Во-первых, это был Антверпен, который уже в 1531 г. создал новое здание Биржи. С формальной точки зрения, это только сооружение, но в действительности это площадь, закрытая для транспорта и с четырех сторон обстроенная двухэтажным корпусом. В глубине сплошной аркады, где обсуждались и заключались сделки, размещались лавки для торговли драгоценностями, а весь второй этаж был занят магазинами, торговавшими предметами роскоши и картинами. Антверпенская биржа стала образцом работы с векселями и страховками корабельных грузов, образцом работы в системе двойной бухгалтерии, заимствованной у ломбардских купцов. Рядом была построена вторая биржа, меньшего размера, где впервые осуществлялась оптовая торговля по образцам.
Создание комплекса антверпенской Биржи обозначило собой формирование нового по типу средоточия городской активности – бизнес-центра, где торговля предметами роскоши служила лишь дополнением к основному – к обращению ценных бумаг.
Амстердамский Дамм – портовый рынок на искусственой платформе – стал первым примером формирования еще одного типа городского ядра, который в наше время именуется логистическим центром.
Во-вторых, Амстердам. В этом протестантском городе были скромные церкви, не было собора, не было университета, но здесь впервые гавань была превращена целиком в органическую часть города. Акваторию порта расчертили изгородями, обозначавшими фарватеры для разного типа судов, она была застроена бесчисленными причалами и помостами, на крупнейшем из которых была возведена зерновая биржа для торговли по образцам. Бюргерам Амстердама не приходило в голову менять очертания своей главной площади, и она сохранила средневековый характер. Однако и здесь, следуя антверпенскому образцу, к 1613 г. построили здание собственной биржи и ратушу, главный зал которой размером и пышностью убранства превзошел все европейские дворцы, а длина главного фасада на 7 футов превысила фасад ратуши Антверпена. Здесь же был возведен первый в Европе Вексельный банк, которому доверяли хранение своих вкладов все монархи континента, включая Россию. Этот банк, к изумлению путешественников, с легкостью и быстротой проводил операции выдачи денег под заклад земли, а к концу XVII в. выдавал ссуды частным лицам под три-четыре процента годовых, т.е. в полтора раза дешевле, чем в Англии. Амстердам создал на насыпных островах грандиозную систему оптовых складов с их причалами и подъемными кранами, включая склады знаменитой Ост-Индской Компании. Это нагромождение огромных зданий высотой до семи этажей создало совершенно новый силуэт города, знаменуя наступление эпохи капитализма.

### Материал
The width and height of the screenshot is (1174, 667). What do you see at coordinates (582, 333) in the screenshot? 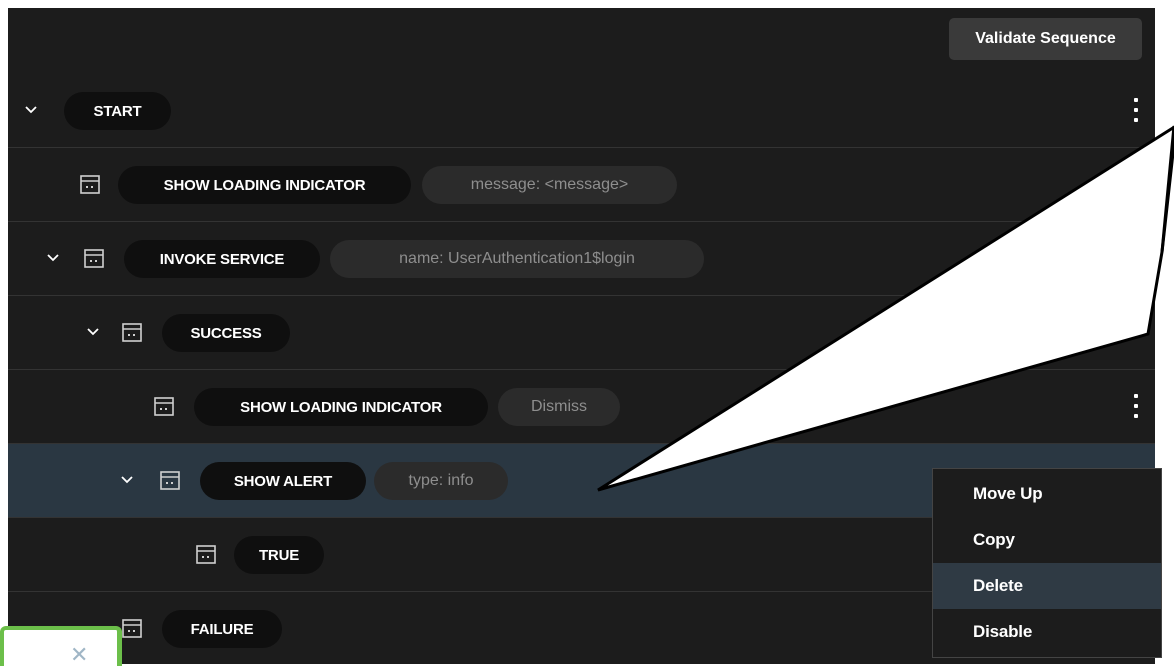
I see `sequence-row-success: SUCCESS` at bounding box center [582, 333].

### Задание 1
Верните без изменений часть фрагмента о биржах Антверпена и Амстердама: всё от слов «Амстердамский Дамм –» вниз до слов «именуется логистическим центром.».
### Задание 2
Согласуются ли с фрагментом о биржах Антверпена и Амстердама следующие утверждения? На каждое ответьте «да» или «нет» и приведите решающие слова фрагмента в точной цитате.
(a) Новое здание антверпенской Биржи было создано в 1531 г.
(b) В Амстердаме были собор и университет.
(c) Ссуды частным лицам в Амстердаме были вдвое дешевле, чем в Англии.
### Задание 3
Ответьте по фрагменту о биржах Антверпена и Амстердама на вопросы:
(a) У кого была заимствована система двойной бухгалтерии?
(b) К какому году в Амстердаме построили здание биржи и ратушу?
(c) Какой высоты достигали здания оптовых складов Амстердама?

### Решение 1
Амстердамский Дамм – портовый рынок на искусственой платформе – стал первым примером формирования еще одного типа городского ядра, который в наше время именуется логистическим центром.

### Решение 2
(a) Да: «Антверпен, который уже в 1531 г. создал новое здание Биржи».
(b) Нет: «не было собора, не было университета».
(c) Нет: «в полтора раза дешевле, чем в Англии».

### Решение 3
(a) У ломбардских купцов.
(b) К 1613 г.
(c) До семи этажей.